Der Religionsunterricht kann diesen Lernprozess initiieren und begleiten, aber die Beziehung selbst
nicht schaffen.
Aus diesen theologischen Überlegungen können folgende religionspädagogische Konsequenzen
gezogen werden:
- Neben der Nähe Jesu zu den Menschen sollte auch die Fremdheit des irdischen Jesus im Unterricht
zur Sprache kommen. Er wird niemals „verbraucht" in und mit den bekannten Perikopen. Wie ferne
Länder Jugendliche anziehen können, so kann auch der fremde Jesus im Unterricht Schülerinnen und
Schüler ansprechen. Nicht immer können und müssen Korrelationen zwischen den Lebenserfahrungen
Jugendlicher und Jesus gesucht werden.
- Das Gottesverhältnis Jesu, in dem er sich getragen weiß, kann sich für Jugendliche öffnen, so dass
sie sich selbst darin gehalten fühlen. Die Beziehung Jesu zu Gott kann zum zentralen christologischen
Bezug für Schülerinnen und Schüler werden. Sie dürfen glauben, dass ihr Leben wie das Leben Jesu
von Gott getragen bleibt.
- Da schon das NT verschiedene Christologien kennt, können im Unterricht entsprechend den
Altersstufen verschiedene Zugänge zu Jesus Christus versucht werden. Rudolf Englert unterscheidet
als mögliche Stationen einer Jesusbegegnung u.a. „Jesus, der Galiläer", „Jesus, der Mann, der alle
Schemata sprengt", „Christus evolutor", „Christus medicus", „Christus, Lamm Gottes". Dieser
legitime christologische Pluralismus hat allerdings sein Zentrum in dem doppelten Bezug Jesu zu Gott
und den Menschen. Zu dieser Mitte seiner Existenz können die Lebenserfahrungen der Schülerinnen
und Schüler in einer meist nicht kontinuierlichen, sondern bruchstückhaften Lebensgeschichte hin
orientiert werden.
II. Zur Textauswahl: Joseph Ratzinger/Benedikt XVI.: Jesus von Nazareth, Zweiter
Teil. Vom Einzug in Jerusalem bis zur Auferstehung. Freiburg im Breisgau 2011.
Die folgenden Textauszüge aus den insgesamt langen Kapiteln stellen für die Sekundarstufe II
zwei unverzichtbare Schwerpunkte heraus: Passionsgeschichte und Auferstehung. Dabei
werden die Texte, die in Sekundarstufe II trotz einiger Fachbegriffe und trotz des dichten
Informationsgehaltes mit der nötigen Geduld einsetzbar sind, nicht genau mit Fragen
erschlossen, sondern es werden einige inhaltliche Schwerpunkte genannt.
2
Ingolf Ulrich Dalferth: Gedeutete Gegenwart. Tübingen 1997, 91f.

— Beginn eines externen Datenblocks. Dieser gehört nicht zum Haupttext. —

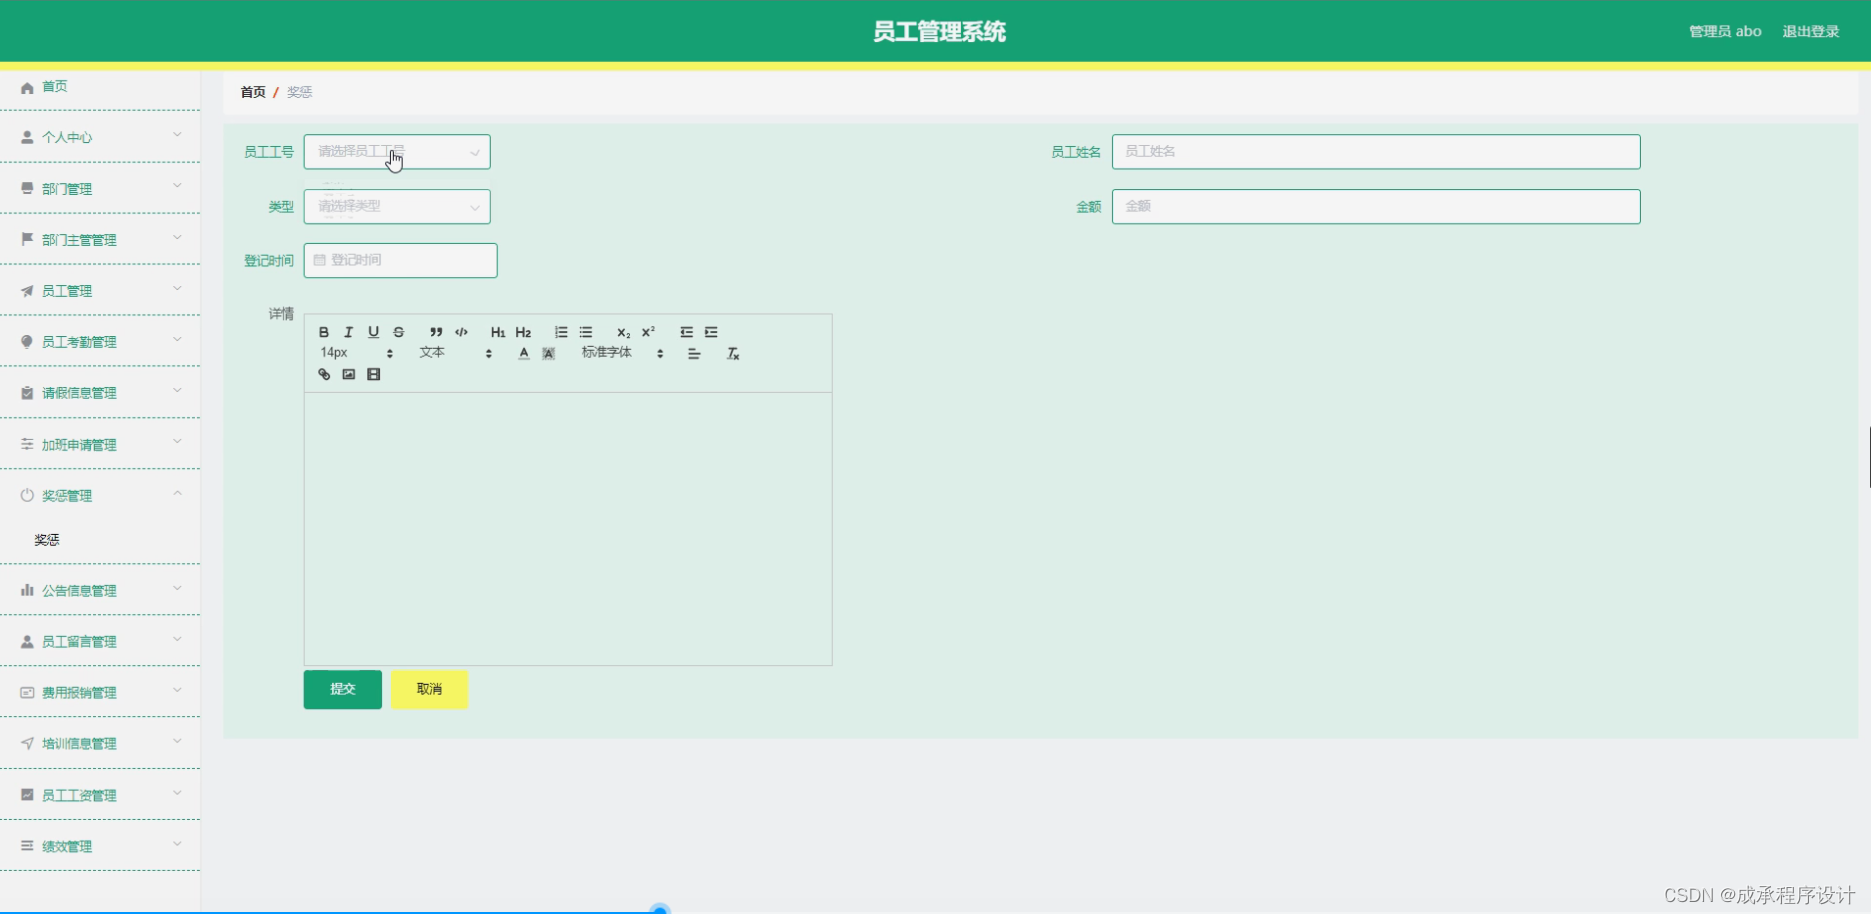Collapse the 奖惩管理 sidebar section
Viewport: 1871px width, 914px height.
(100, 494)
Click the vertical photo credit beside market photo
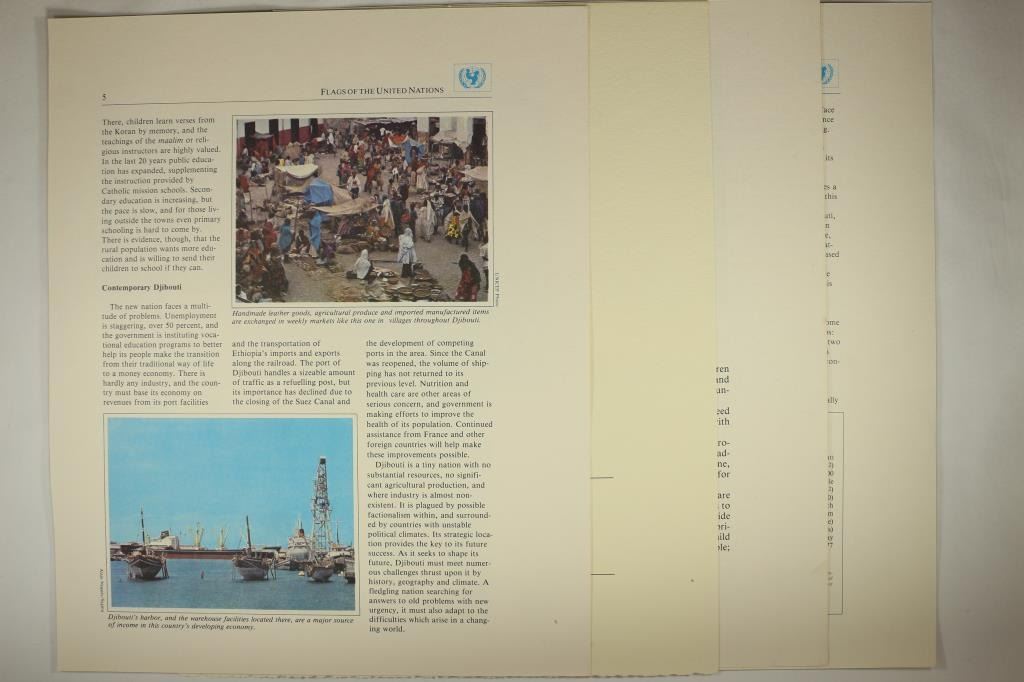 tap(496, 285)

1. Jesus vor dem Hohen Rat und vor Pilatus
Hier wird eine klassische Frage des Unterrichtes zum Prozess Jesu thematisiert, warum es zur
Verurteilung Jesu durch den Hohen Rat und Pilatus gekommen ist. Die Lerngruppe könnte
folgende Aspekte bearbeiten:
- Das neue Messiasverständnis bei Jesus als Grund seiner Verurteilung durch den Hohen Rat
- Pilatus – ein Vertreter der römischen Staatsmacht
- Die Darstellung des unterschiedlichen Verständnisses von Königtum bei Pilatus und Jesus
2. Die Auferstehung Jesu aus dem Tod und die Erscheinungen
Das Kapitel zur Auferstehung kann unter folgenden zentralen Fragestellungen zum
Auferstehungsglauben bearbeitet werden.
- Worum geht es bei der Auferstehung Jesu?
Hier geht es um das neue Wirklichkeitsverständnis der Auferstehungserfahrung. Die
Wirklichkeit, von Gott geschaffen, wird durch die Auferstehung Jesu neu qualifiziert und
zeigt so „eine neue Dimension des Menschseins“. Auferstehung kann nicht in Analogie zu
unserem gültigen Wirklichkeitsverständnis erfasst werden.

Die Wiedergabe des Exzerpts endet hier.